China's banking regulator declined to comment on the rise in trust loans.

Actions by China's central bank and banking regulator to raise short-term funding costs and rein in banks' hidden loans have made banks increasingly reluctant to lend.

China Zheshang Bank Co., a midsize lender that had grown with the help of off-book loans and aggressive lending tactics, said that it would step up scrutiny of borrowers, turning down property developers in cities with unsold housing and businesses in "outdated industries."

The regulatory storm has roiled Chinese markets, sending bond yields to the highest levels in two years, as banks sell down their bondholdings to boost liquidity. Higher yields are a burden for companies, many of which have canceled bond-issuance plans.

The market stress has made Beijing wary it is moving too fast. According to people familiar with the matter, the central bank and the banking, securities and insurance watchdogs have held meetings in recent days to discuss how to tackle the debt problem at a more measured pace.

Authorities continue to give trusts more leeway than banks to invest in risky projects, including property, steel and other sectors, where authorities have tried to dial back borrowing.

Shanxi Trust Co. in northern China said it issued the sixth iteration of a trust product for a local construction company in April, with the aim of raising 50 million yuan. The borrower had been working with the trust firm for the past few years, according to Liang Lu, a project manager at Shanxi Trust, who said its customers don't typically include companies that can get bank loans.

Trusts loans have surged at times in the past, amid regulator tolerance and high demand for credit from companies when the economy was booming. A record surge in the first four months of 2013 led regulators to crack down on the sector. Two years later, trusts helped investors leverage bets to buy stocks, which contributed to a flood of borrowing that culminated in a market crash that summer.

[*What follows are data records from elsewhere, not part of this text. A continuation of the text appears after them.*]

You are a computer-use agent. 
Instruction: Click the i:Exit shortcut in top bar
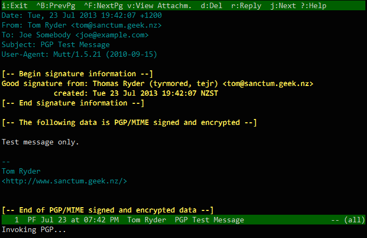tap(15, 5)
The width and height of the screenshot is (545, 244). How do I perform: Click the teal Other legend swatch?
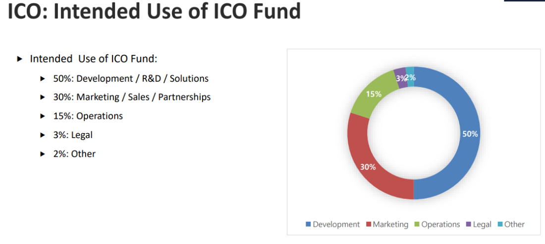(x=499, y=225)
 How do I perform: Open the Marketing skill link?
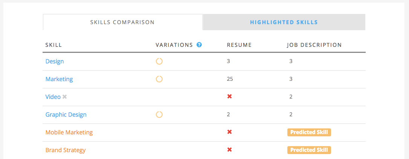[59, 79]
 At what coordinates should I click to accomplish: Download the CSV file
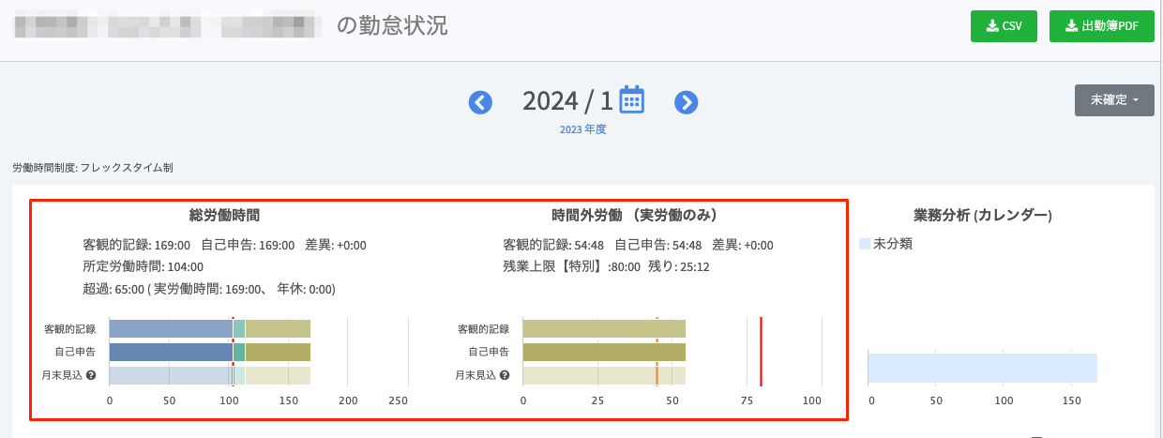pos(1003,26)

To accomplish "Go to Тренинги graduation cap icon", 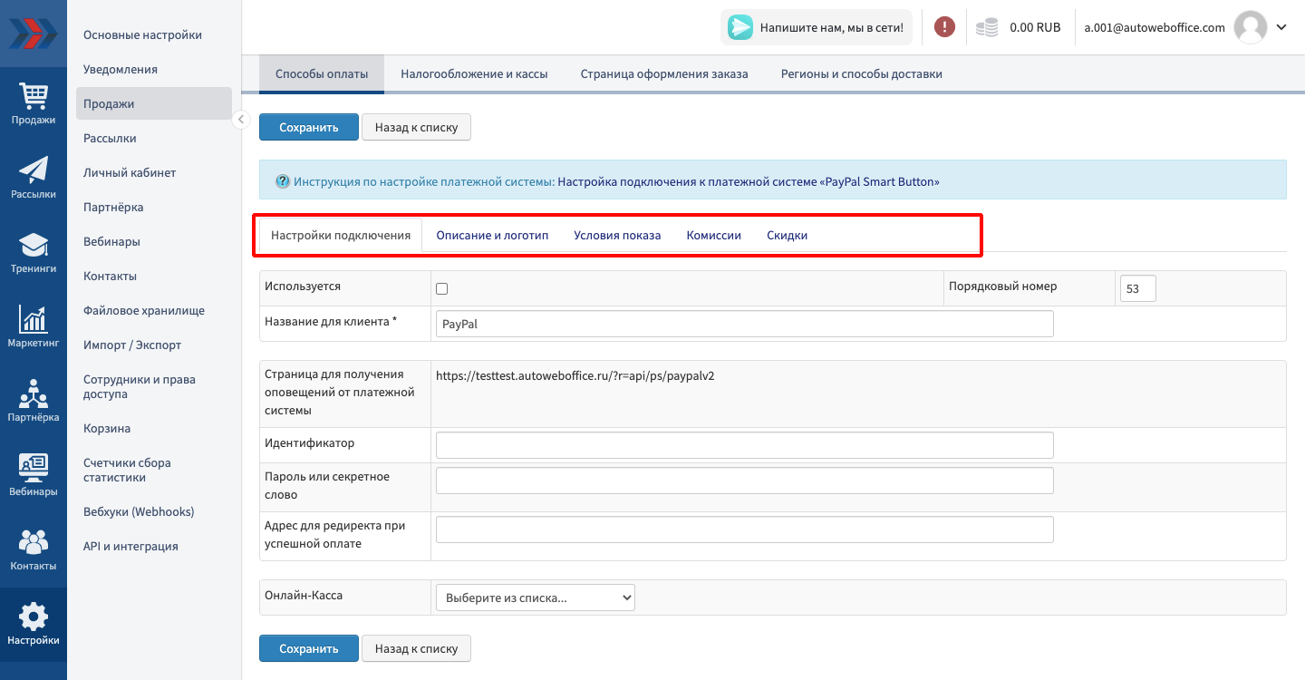I will (x=34, y=245).
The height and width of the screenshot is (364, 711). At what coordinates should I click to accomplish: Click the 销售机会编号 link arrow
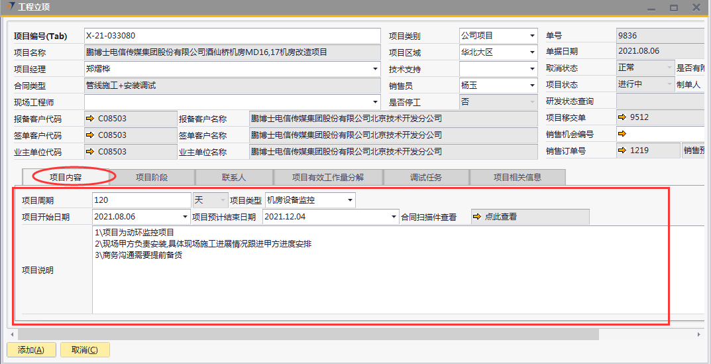[622, 135]
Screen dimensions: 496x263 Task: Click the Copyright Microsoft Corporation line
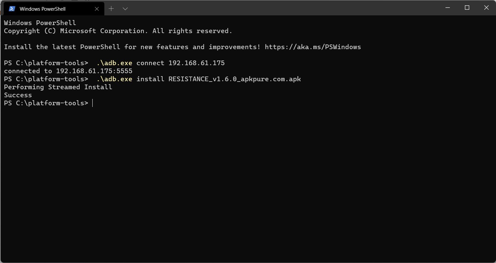[118, 31]
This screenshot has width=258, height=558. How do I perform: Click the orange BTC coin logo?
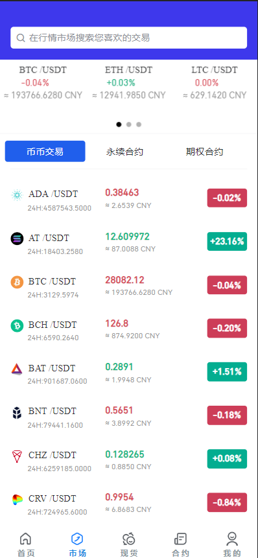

At the end of 2016, trust loans made up 10% of China's total so-called shadow-banking system, or lending outside regular bank loans and bond markets, according to Moody's. Trust loans accounted for 15% of total shadow banking as of the end of 2013. Moody's says the decline in share was mainly because high-yielding investment products from banks, another kind of shadow lending, grew faster.

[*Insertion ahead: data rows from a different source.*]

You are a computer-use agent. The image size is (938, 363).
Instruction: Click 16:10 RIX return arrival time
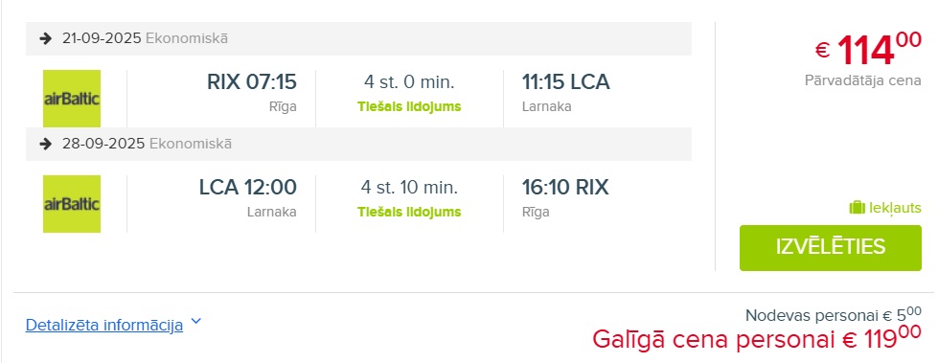(x=565, y=187)
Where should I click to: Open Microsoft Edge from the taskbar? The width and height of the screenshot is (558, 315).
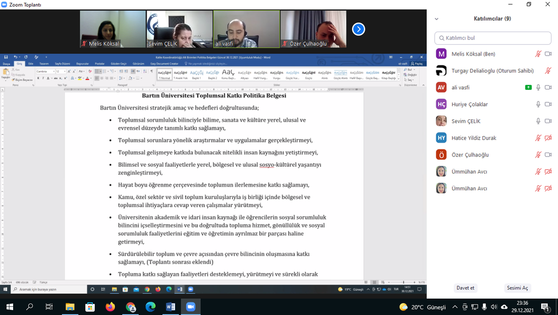[x=150, y=307]
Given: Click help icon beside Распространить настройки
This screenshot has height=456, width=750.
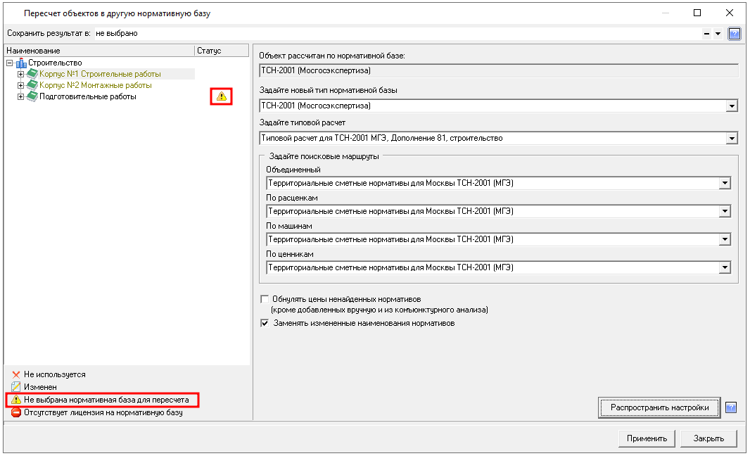Looking at the screenshot, I should 730,407.
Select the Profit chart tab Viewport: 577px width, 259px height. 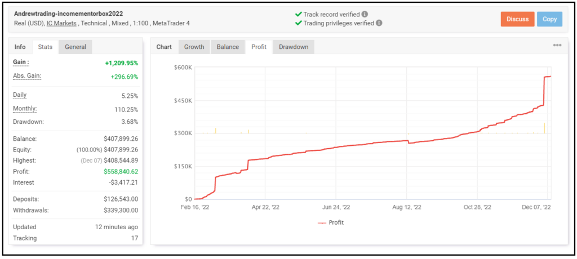tap(259, 47)
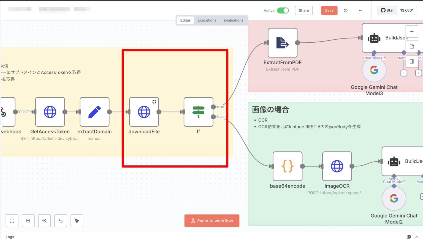423x239 pixels.
Task: Select the If node signpost icon
Action: coord(198,112)
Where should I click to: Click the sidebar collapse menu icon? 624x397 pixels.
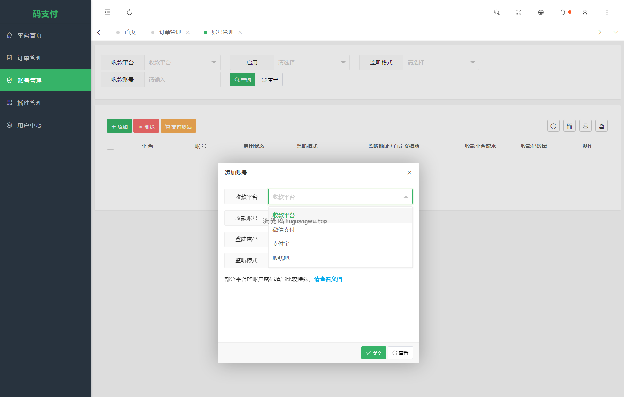(x=107, y=12)
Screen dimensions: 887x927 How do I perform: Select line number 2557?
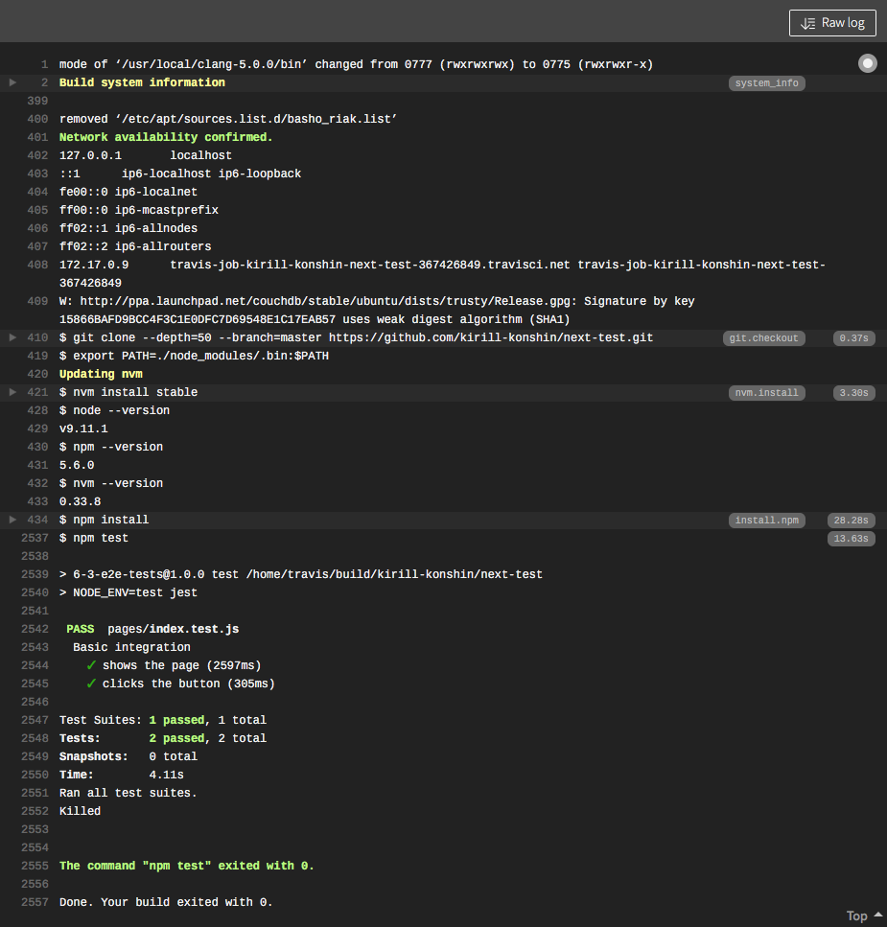(34, 902)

Even companies with access to formal banking channels and the capital markets are turning to shadow banks.

"It takes time to issue bonds," said Eva Lau, investor-relations manager at Shimao Property Holdings Ltd., one of China's largest property developers. The Hong Kong-listed firm got central bank approval to issue notes in the interbank market, but in anticipation of a lengthy process, it turned to Xiamen Trust Co., which is helping Shimao Property raise 1 billion yuan.

The company still plans to issue bonds and expects to pay yields of up to 4.5% on the later bond sale, said Ms. Lau. By comparison, borrowing from nonbank financial institutions, including trusts, came at 5.7% interest rates in 2016, compared with 5.3% from banks issuing yuan loans, according to Shimao's latest 2016 financial report.

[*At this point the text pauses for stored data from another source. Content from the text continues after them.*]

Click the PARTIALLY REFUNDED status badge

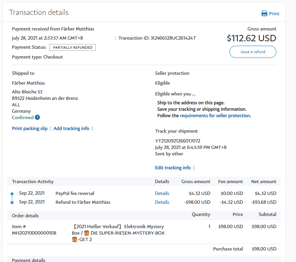(73, 47)
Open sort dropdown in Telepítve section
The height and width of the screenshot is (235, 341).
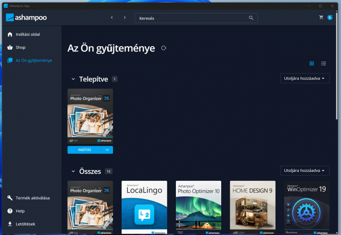(x=305, y=78)
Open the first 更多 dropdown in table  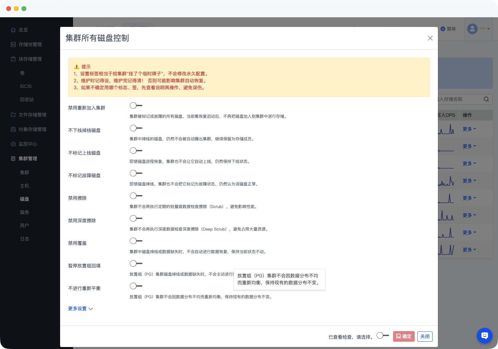coord(469,129)
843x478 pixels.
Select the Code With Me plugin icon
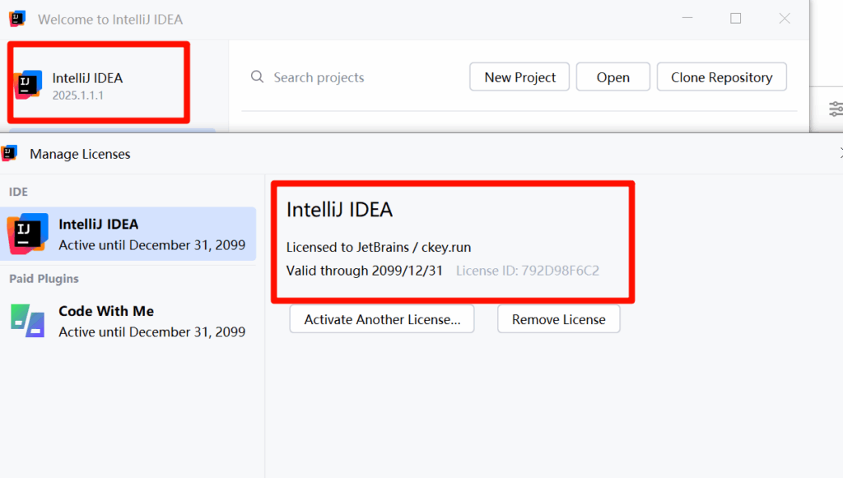click(x=28, y=321)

Ms. Lau said Shimao turned to Xiamen to diversify funding channels and said that the recent regulatory tightening wasn't a factor. The company doesn't detail its funding sources; Ms. Lau said trust financing is a tiny portion of the firm's total financing.

Back in Qingzhou, one person familiar with Qingzhou City Construction and Investment said the company's strong government backing means it doesn't have to pay as much as a private company for trust financing.

The firm has yet to tap the bond market.